C’è infine il terzo fattore della crisi: la crescente pressione internazionale sul Medio Oriente, spazio intermedio tra un’Europa e un’Asia che vedono crescere vertiginosamente i loro scambi. “Specialmente dopo l’apertura del canale di Suez, negli anni ‘60 dell’Ottocento, su quest’area insistono forze enormi – continua Del Zanna –. Si tratta della cosiddetta ‘questione d’oriente’, con l’Impero Russo che preme per superare gli stretti e raggiungere il Mediterraneo e Inghilterra e Francia che resistono tenendo in piedi il ‘grande malato d’Europa’”.

Questi tre processi in parte convergono e culminano con la prima guerra mondiale, che tra il Bosforo e i Dardanelli di fatto durerà fino al 1922 con la fine del conflitto greco-turco. Un periodo storico concitato in cui i nazionalisti al potere trovano un nuovo insospettabile alleato: “Nonostante la Russia sia il grande nemico storico, in una logica antiimperialista il nuovo regime bolscevico arriva a fornire armi e mezzi al movimento kemalista che difende l’Anatolia dalle mire di Grecia, Francia e Italia – spiega lo storico –. Del resto quello tra russi e turchi è sempre stato un rapporto complesso, non a caso definito da qualcuno di cooperazione competitiva. Due vicini perennemente in conflitto che però condividono anche interessi e spazi, a partire dal Mar Nero. Ancora oggi, finita guerra fredda, la Turchia di Erdoğan ha recuperato un ruolo mediano tra Russia e Occidente”.

Oggi sono 100 anni da quando la Turchia ha deposto almeno in apparenza le ambizioni imperiali per cercare di trovare una sua dimensione nazionale – anzi nazionalista – guardando più ad occidente che ad oriente. Da allora però il vuoto geopolitico lasciato dal sultano non è stato più del tutto colmato nelle aree un tempo soggette al suo dominio. “Si tratta di Paesi per lo più segnati da una stratificazione culturale e religiosa che l’Impero Ottomano in qualche modo ha gestito per secoli, ma che oggi hanno difficoltà a costruire un’identità in cui tutti possano riconoscersi.

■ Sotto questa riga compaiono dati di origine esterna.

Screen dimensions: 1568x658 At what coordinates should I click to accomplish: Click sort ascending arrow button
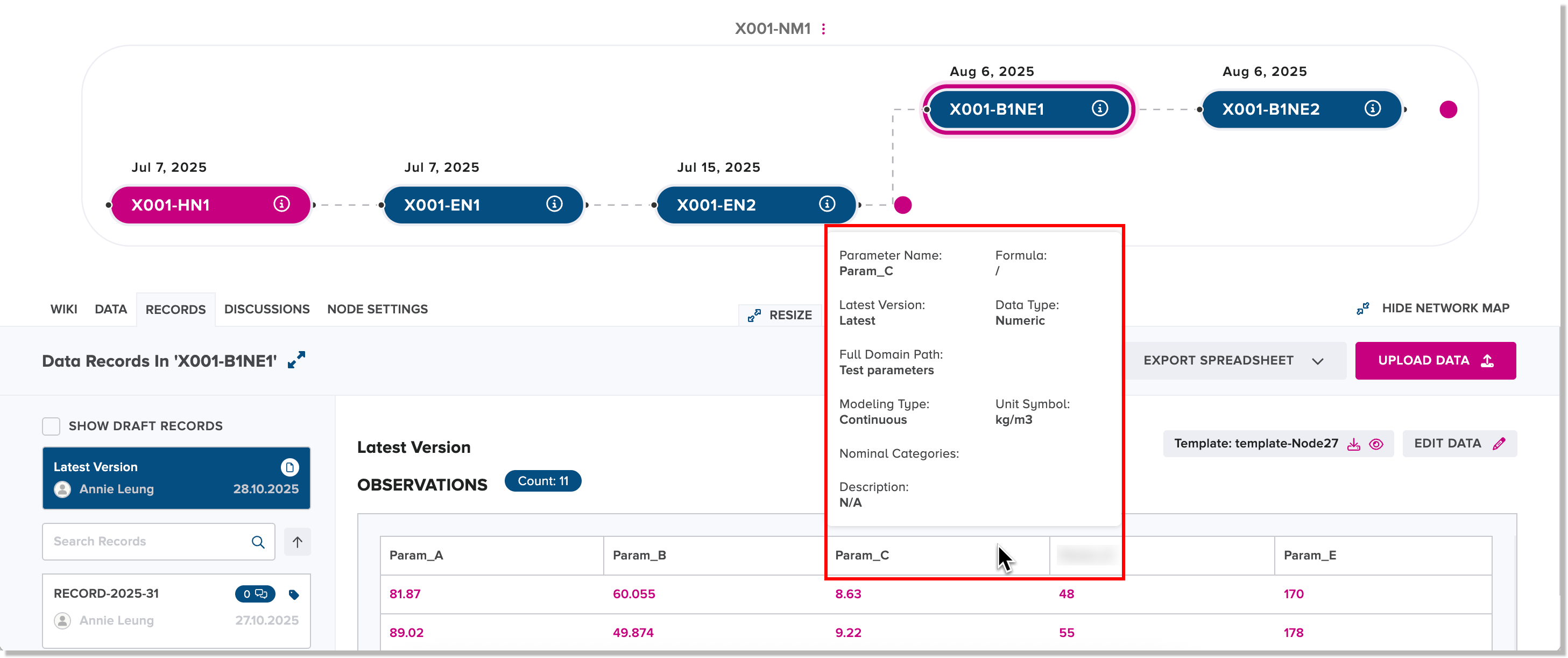(x=297, y=542)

Società attraversate da forti linee di faglia identitarie, che negli ultimi anni si sono anche allargate ancora di più. Pensiamo al Libano, all’Iraq o alla Siria, con Aleppo dove convivono oltre 15 comunità etnico-religiose differenti, ma anche ai Balcani, al Caucaso e persino al Maghreb, diviso da secoli tra arabi e berberi. Terre che non hanno ancora trovato un loro equilibrio in una dimensione nazionale di stampo occidentale, il quale però si è rivelato disfunzionale nella modalità e con le caratteristiche con cui era stato pensato all’indomani della prima guerra mondiale”.

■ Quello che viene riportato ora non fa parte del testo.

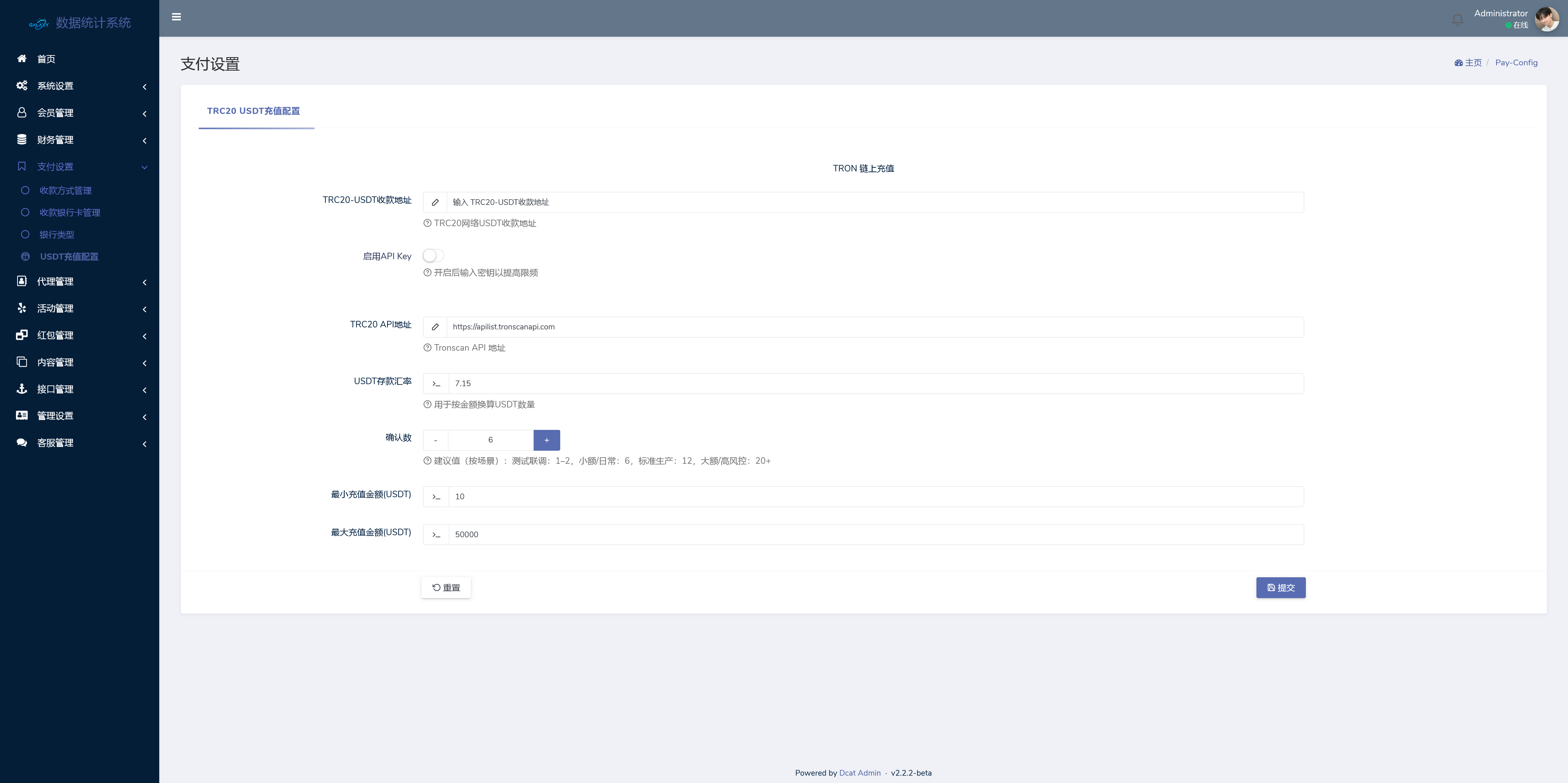The height and width of the screenshot is (783, 1568).
Task: Select the 银行类型 sidebar submenu item
Action: pos(57,234)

Questo non significa, secondo Del Zanna, magnificare il vecchio dominio ottomano né auspicare un ritorno ai millet, ovvero a un sistema di governo incentrato sull’ampia autonomia delle comunità religiose ma inevitabilmente anche sulle discriminazioni in base alle appartenenze: “Occorre piuttosto pensare criticamente a un nuovo modello, magari ricreando uno spazio sovranazionale che tenga insieme le diversità, un po’ come l'Unione Europea – conclude Del Zanna –. Bisogna però tener conto anche delle comunità, che ad esempio in Medio Oriente contano molto più del singolo individuo”. Andare oltre l’idea otto-novecentesca di Stato insomma, allo scopo di evitare un pluralismo irrisolto che oggi rischia di trasmettersi all’occidente: “Anche in Europa, dove le nostre società sono diventate multiculturali, oggi ci confrontiamo con questo nodo che società come quella ottomana avevano già conosciuto in passato. Un dato che forse spiega anche l’attuale interesse che oggi abbiamo per gli imperi, la loro storia e la loro evoluzione”.